We could see people lined up along the dock as we walked down the path, and I felt a sense of relief to see what appeared to be locals and not so many obvious tourists.
The chef, Kunal Ghose, along with a few business partners, has created a sustainable seafood taqueria that doesn’t take a toll on the planet. The kitchen is located in a container that has been upcycled in a very earth friendly manner, with sod covering its roof that will eventually have plantings. All of the packaging is biodegradable and they offer a Reuse and Recycle system to lower their carbon footprint. Their menu offers sustainable 100% Ocean Wise seafood (which is a Vancouver Aquarium conservation program created to help restaurants and consumers make ocean-friendly choices.) We sat on little stools while we waited for our order and watched the float planes buzzing by on the water.
The container kitchen bore a resemblance to that of the street food truck craze that is burning so brightly back in the Bay Area. It’s funny that I still find myself stalking food from a container even as far afield as Victoria…
When I ordered the tempura battered fried dill pickles ($3.50), they had to check with the chef who decides whether or not to grant the experience and I have to thank the gods that he was feeling merciful because those tempura pickles rocked my world… I had been unimpressed with previous samples of fried dill pickles and was completely undone by the surround sound experience of this masterful interpretation. It was crisp and crunchy like a potato chip but the interior of the batter had a little bit of a bready toothiness that softened the acidic impact when I bit into the dill pickle.
It was especially good dipped into the creamy tartar sauce which added a cool, rich, tart dimension to the surround sound experience. I was transported and exhilarated… the hairs on my arms stood on end, and I could see concern on Mr. K’s face as he eyed me doubtfully. The moment passed and I offered the basket to him.
I wanted to try the BBQ Qualicum Bay Scallop Burger, but they were sold out, so I ordered two Tacones, which are grilled tortilla hand rolls, aka taco cones. They are a generous size, larger than a taco, about half the size of a burrito, minus rice, beans or cheese.
They are served with a most delicious coleslaw that is spicy and has a rich nutty flavor like tahini. I finished both mine and Mr. K’s.
The BBQ Fanny Bay Oyster Tacones was drizzled with with golden shallot aioli, pea shoots and lemon pickled onions ($6). The oysters were grilled until they were firm but very tender and I gobbled this up as it began to leak from the bottom in the manner of coned foods. It was messy and finger licking good.
Grill Seared Albacore Tuna Tacones, with spicy spot prawn mayo and pea shoots and lemon pickled onions ($6). This was good too but I couldn’t devote much attention to it after the pickles and oyster tacone…

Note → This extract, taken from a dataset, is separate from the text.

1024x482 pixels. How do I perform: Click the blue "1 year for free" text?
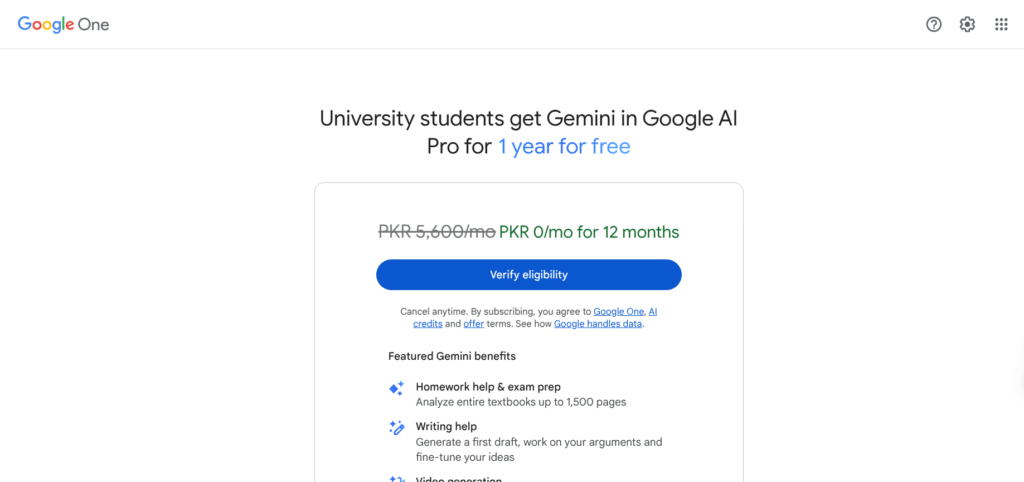pos(564,147)
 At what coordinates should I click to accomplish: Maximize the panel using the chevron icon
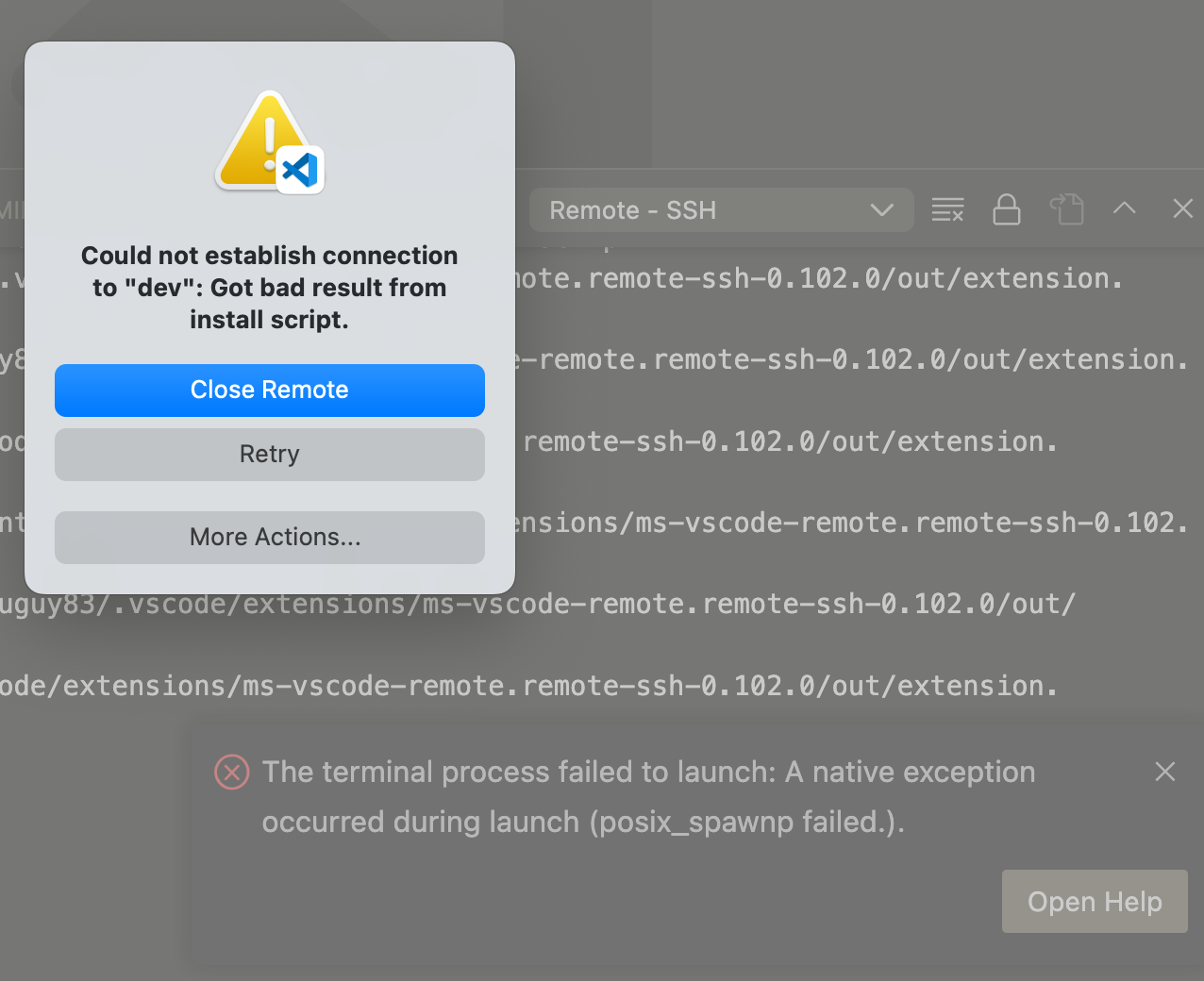click(1124, 208)
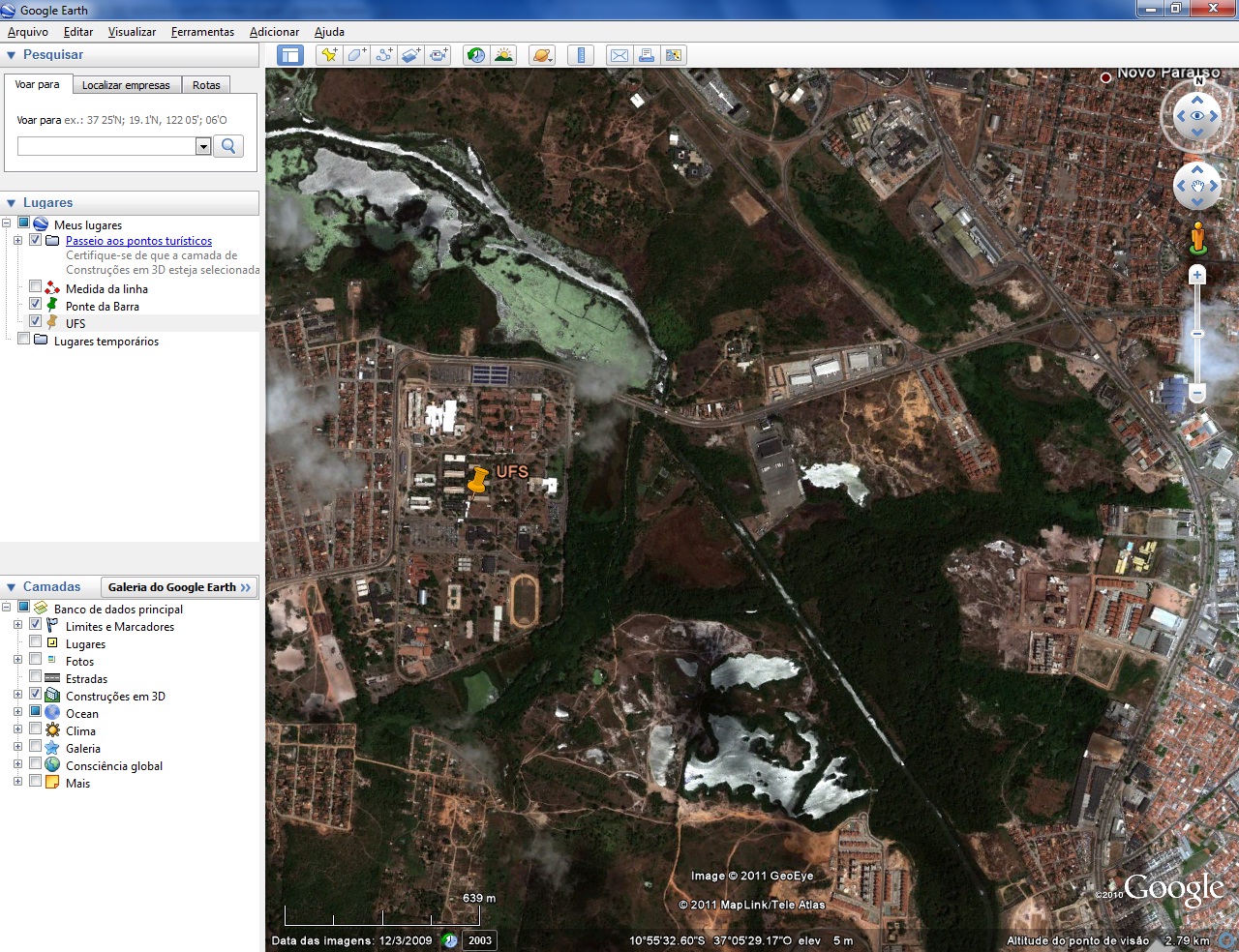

I only wish I had more appetite left after stuffing myself silly with those madly delicious fried pickles to sample their seafood poutine (Quebec-style fries with cheese curds and gravy), as I had been drooling over Phylis’s epic 12 poutines in 12 days post at Me Hungry.
We left feeling stuffed and our tastebuds were glad to have sampled some delicious and inspired cooking. Mr K proclaimed this the best meal of the trip and I tend to agree. It was such a breath of fresh air after our excessive lifestyle on the ship. Now, if only they would think about branching down the coast a bit… we waddled over to take the bus back to our floating hotel, which sailed overnight onto our final port, Seattle. We didn’t have time to explore that city but hope to return one day. That was an awesome end to our trip.